My morning agenda revolves almost exclusively around sleep and then rushing to prepare myself for work. I write best in the morning – I feel fresh and energetic – but not until after I’ve had a shower and time to reconnect all the various parts of my consciousness. Regardless, for a couple of days I have awoken with the express desire to write – I have  immediately reached for my phone and written down whatever was running through my head. 

I’ve done this twice now. Both times have been thoroughly rewarding though. I write for ten minutes, or until I start to feel like I’m becoming aware of some kind of narrative and consciously trying to shape it. See, I don’t feel like awareness is particularly meaningful for this kind of writing. The agenda works simply for maximum joy: wake, write, forget about it and navigate normal day. Then, in the evening, I go back and read whatever fell out of my messy head in all of its typo-fueled glory.

Without further ado, this is what I wrote this morning:

The woman from flat 27 was trying to be subtle. Everyone was gathered around the little stage and she had positioned herself to one side facing the audience with that dull look that accompanied jokes people don’t understand.
She wore black and white- her immense paunch and sagging breasts giving her a remarkably shapeless appearance- something like a distorted malteser or an ice cream abandoned to melt on the floor. 

Beside her- regardless of the audiences dim awareness- was what they would infer to be her friend. Not that, at first pass, they would be able to articulate exactly why it possessed this friendly quality. He sat on the other side of the stage- his immense head moving doll-like or with the slow precision of a clown’s as it waited for a new ball to be pushed down its proffered throat. Its hulking mass was impossible to ignore and the pile of splintered bamboo on the floor made the whole scene ring of a Thai display of martial finesse.
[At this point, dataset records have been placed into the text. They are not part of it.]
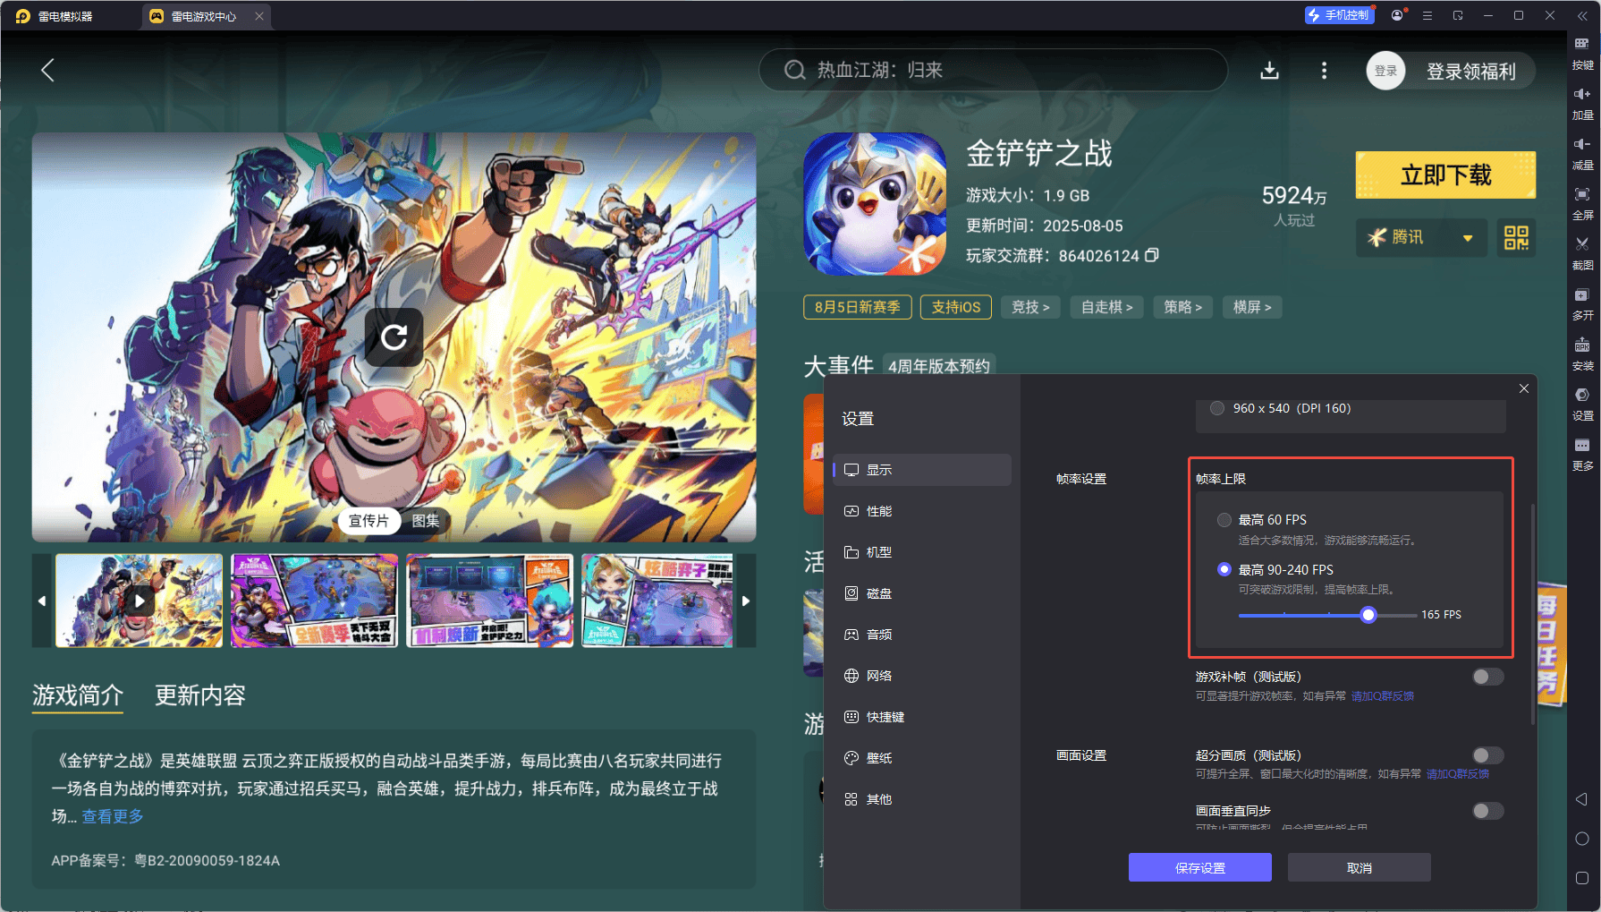Click 查看更多 to expand the game description
This screenshot has height=912, width=1601.
click(112, 815)
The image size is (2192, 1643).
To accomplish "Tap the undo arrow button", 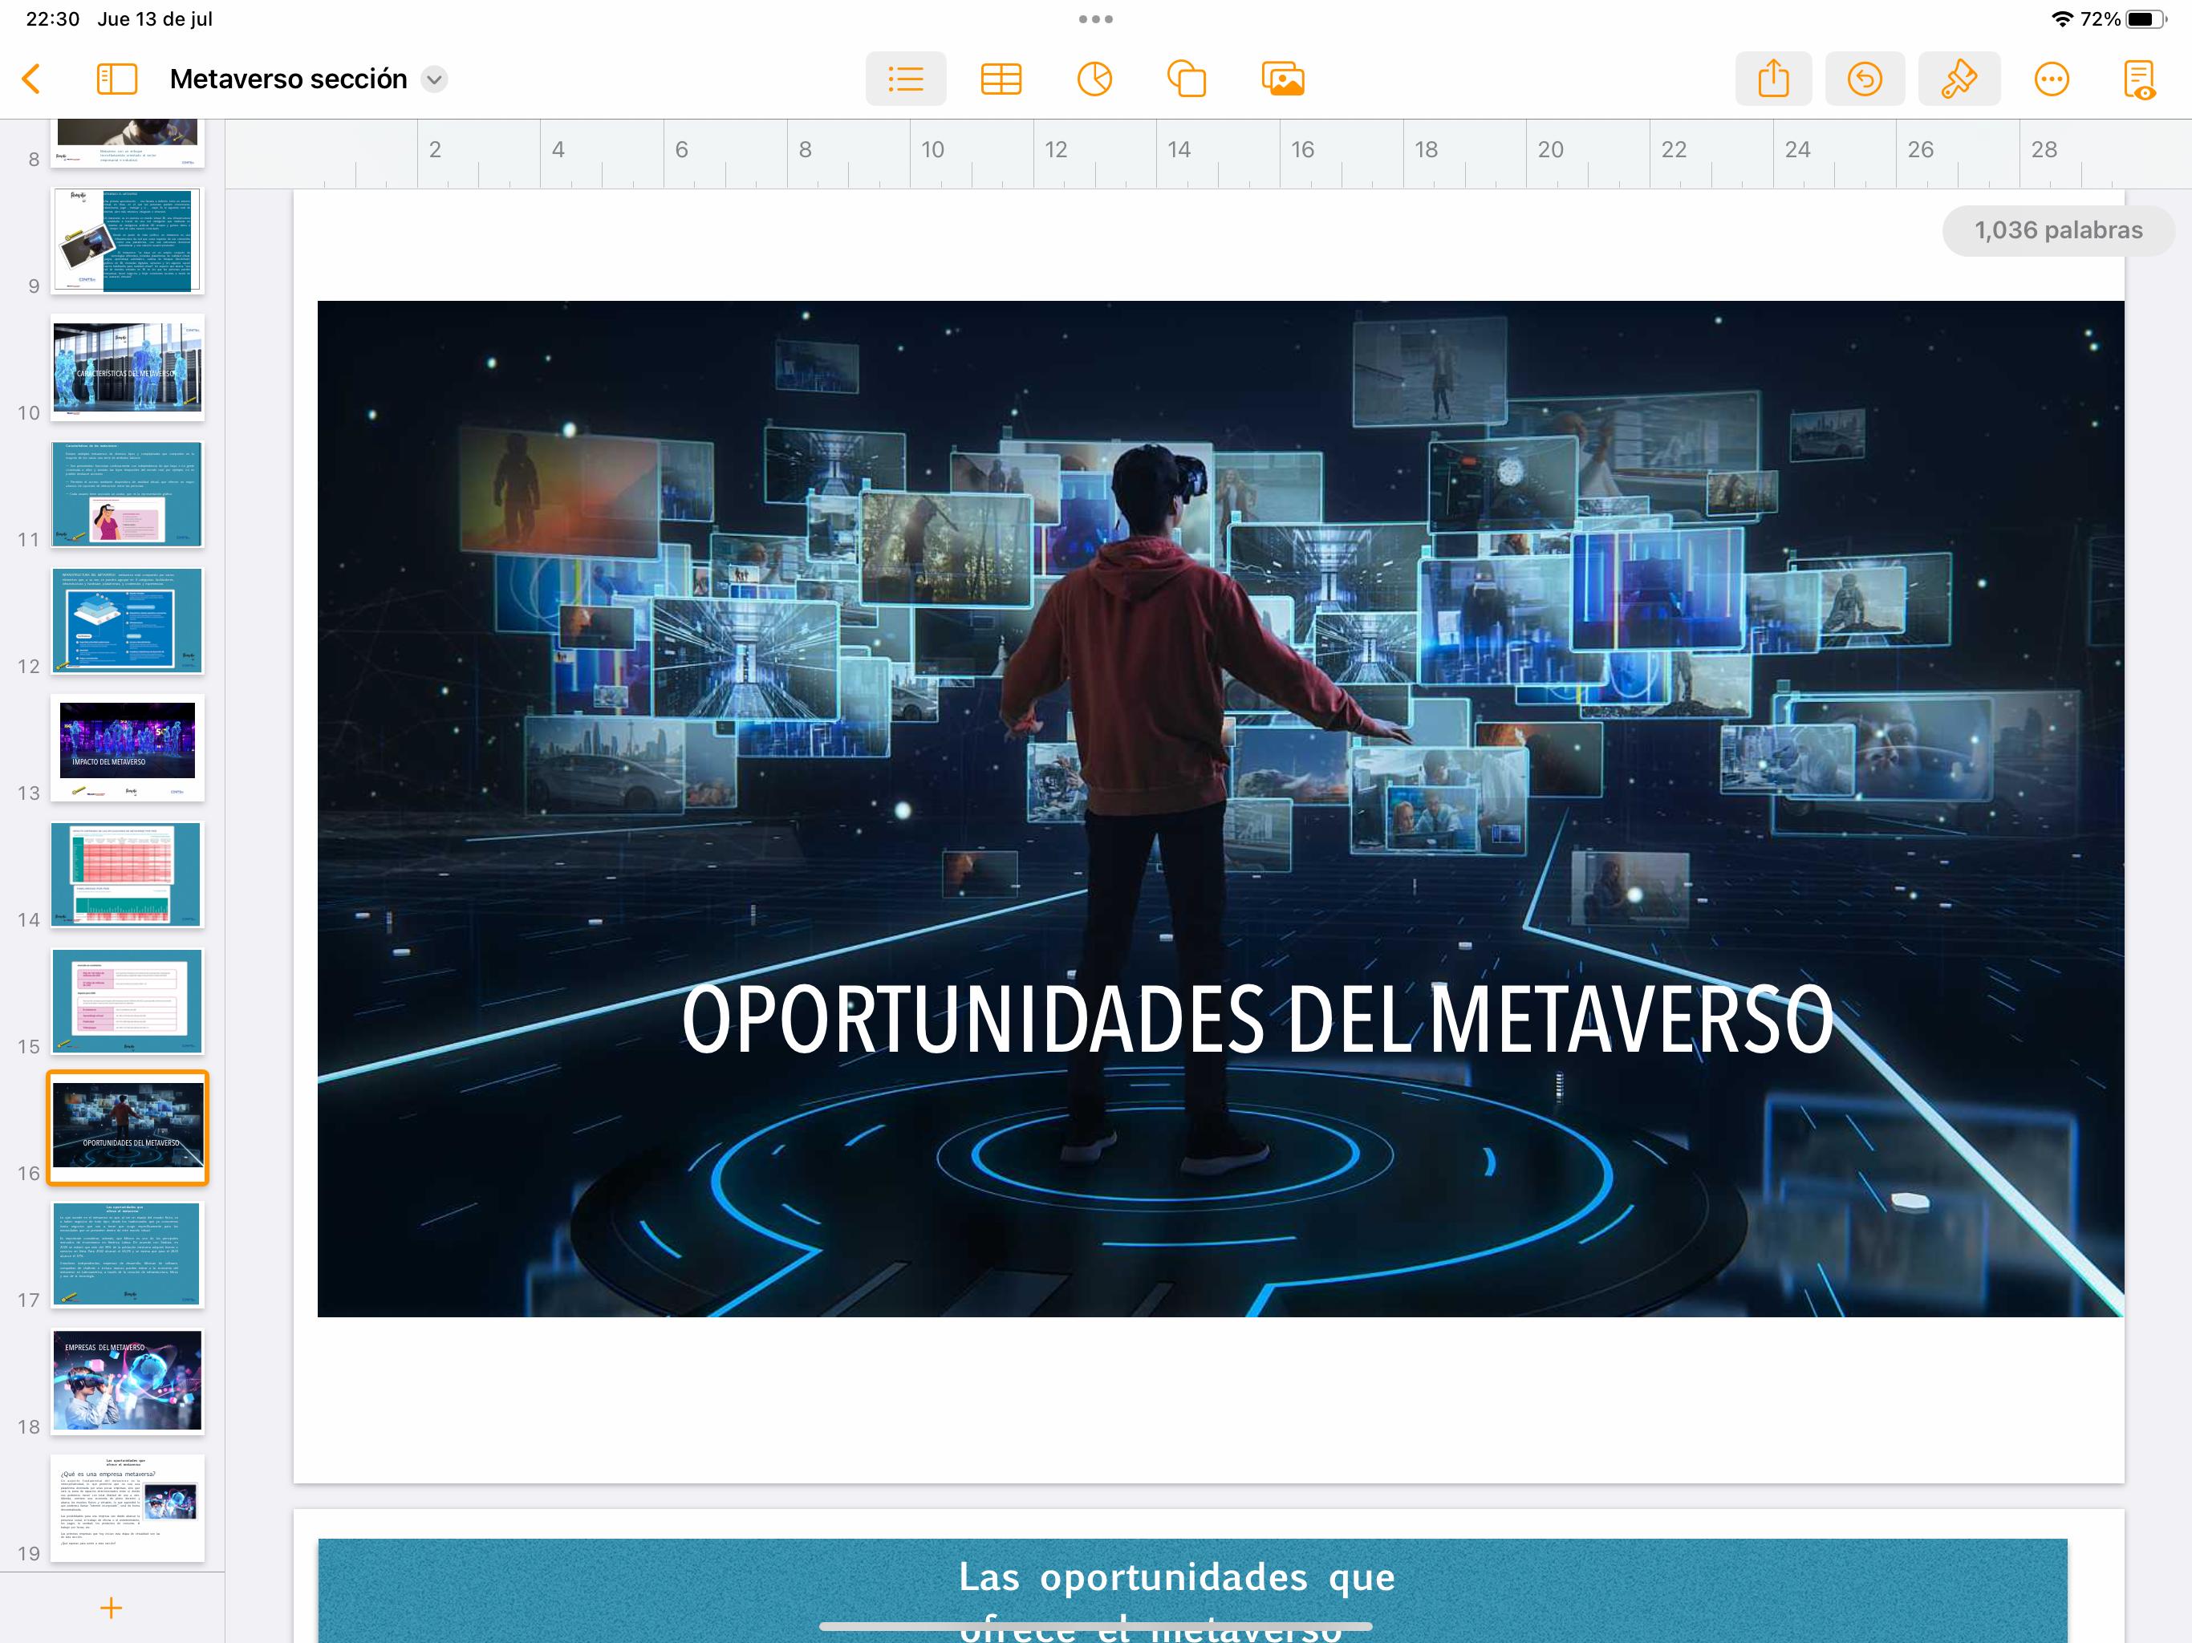I will coord(1864,78).
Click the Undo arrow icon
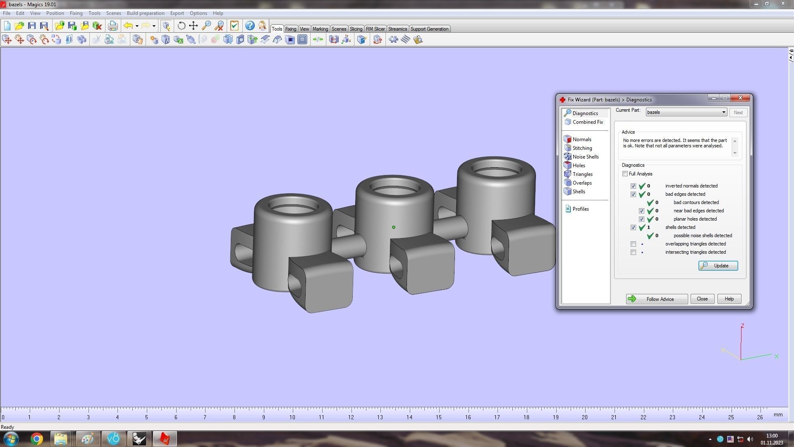The width and height of the screenshot is (794, 447). coord(128,26)
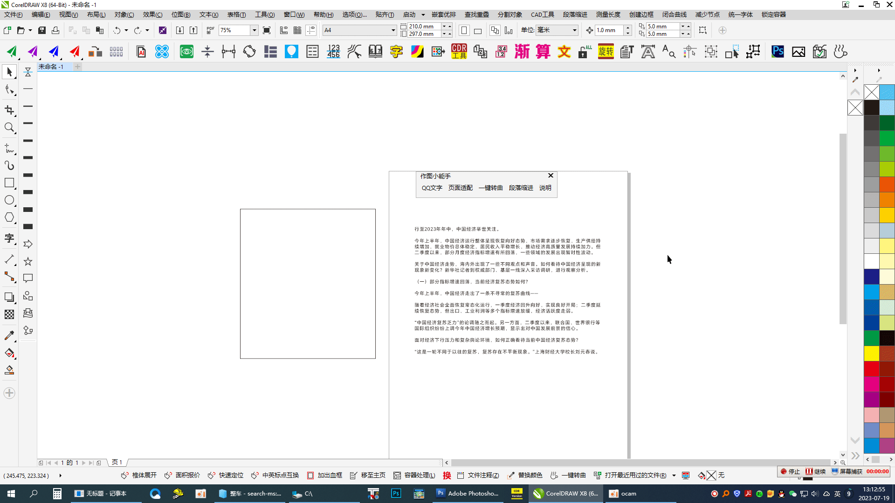The image size is (895, 503).
Task: Select the Zoom magnifier tool
Action: [9, 128]
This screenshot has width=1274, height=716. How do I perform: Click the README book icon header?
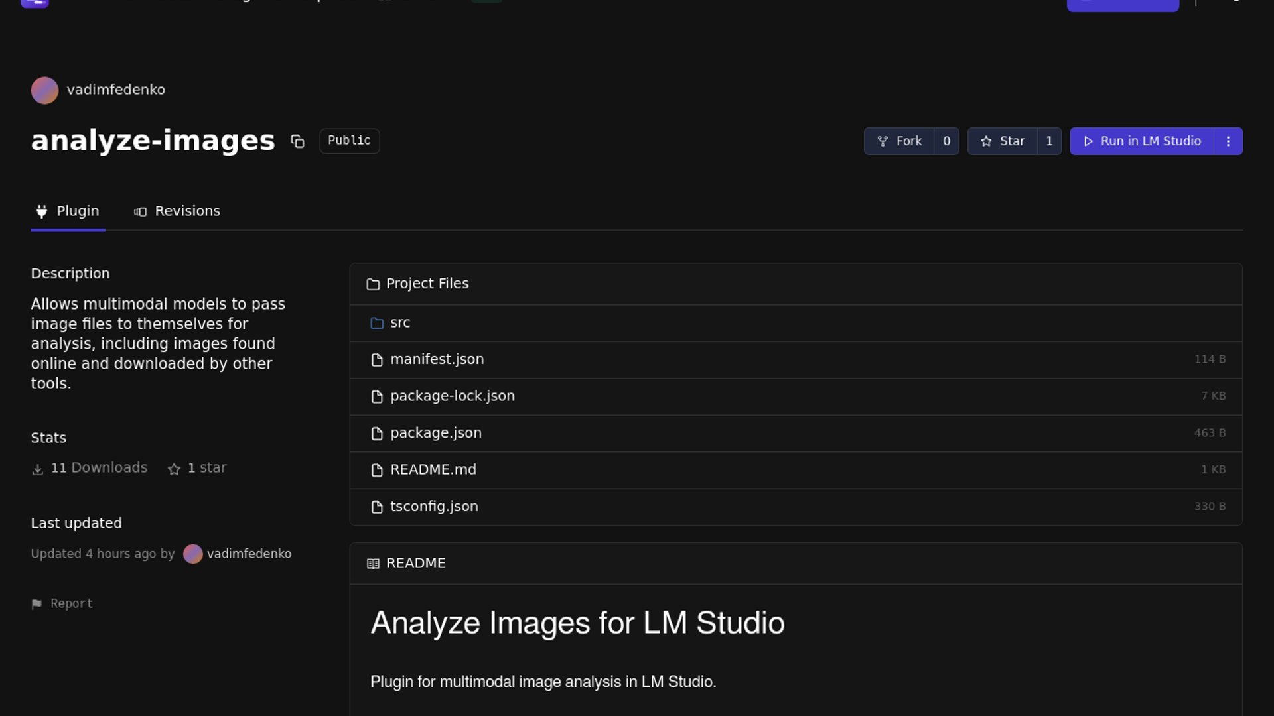(x=373, y=564)
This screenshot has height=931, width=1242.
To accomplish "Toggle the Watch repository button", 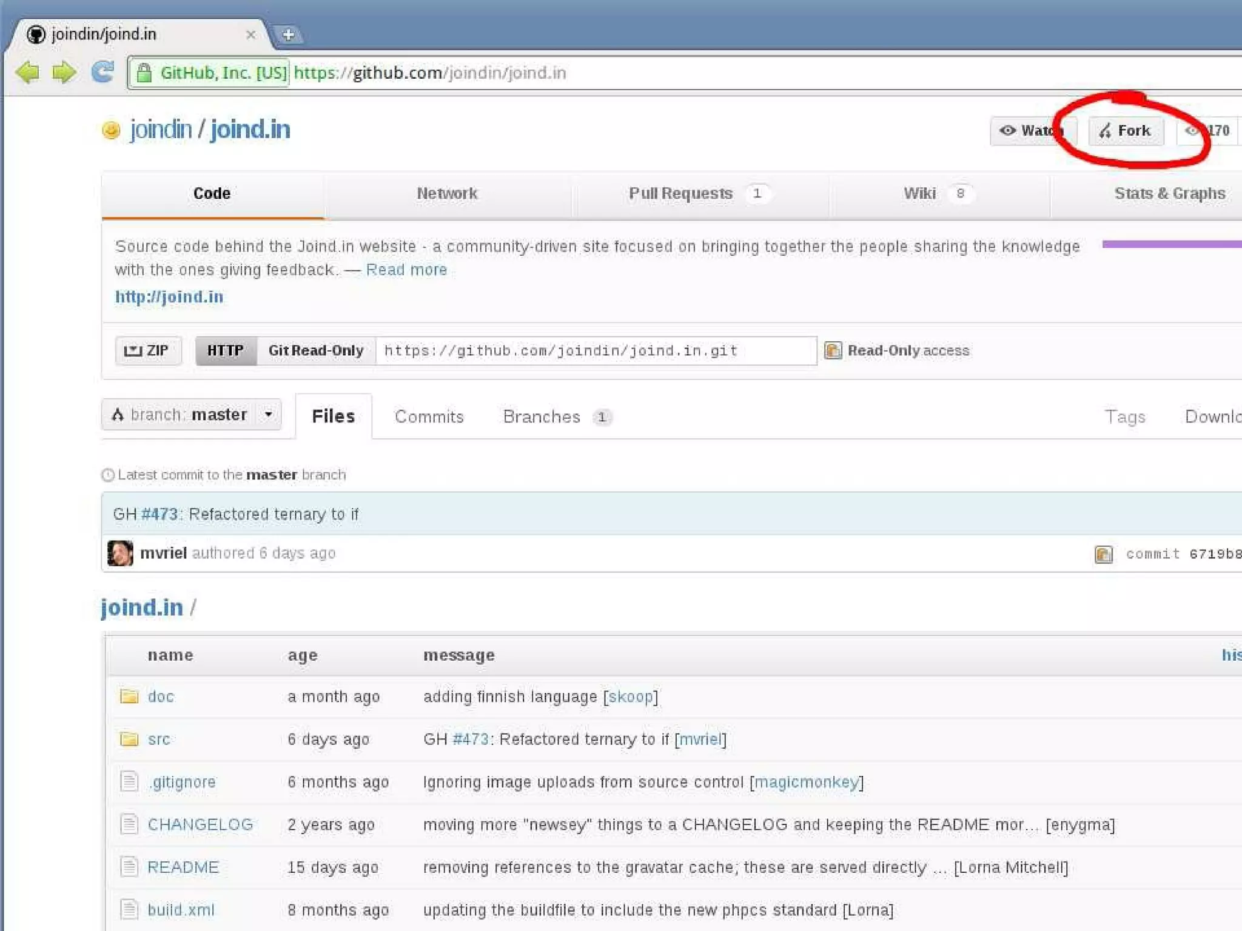I will coord(1030,131).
In his clawed hand he deftly clutched a shoot of the rigid plant, wielding it weapon-like, yet as absently as a cigarette between puffs. His jaw edged up and down in a chewing motion even while there was nothing to chew. 

The strangest thing for the partygoers was not that there was a panda that appeared remarkably comfortable positioned where the entertainment was supposed to be, but that there was an unclear question haunting the scene about whether or not the woman from flat 27 was intentionally dressed to look like a panda as well. Her drooping face and dull eyes gave her that animal vacancy that only pandas could muster- stupid as they were. She even chewed pathetically on a bamboo shoot that her omnivorous teeth could do nothing to reshape.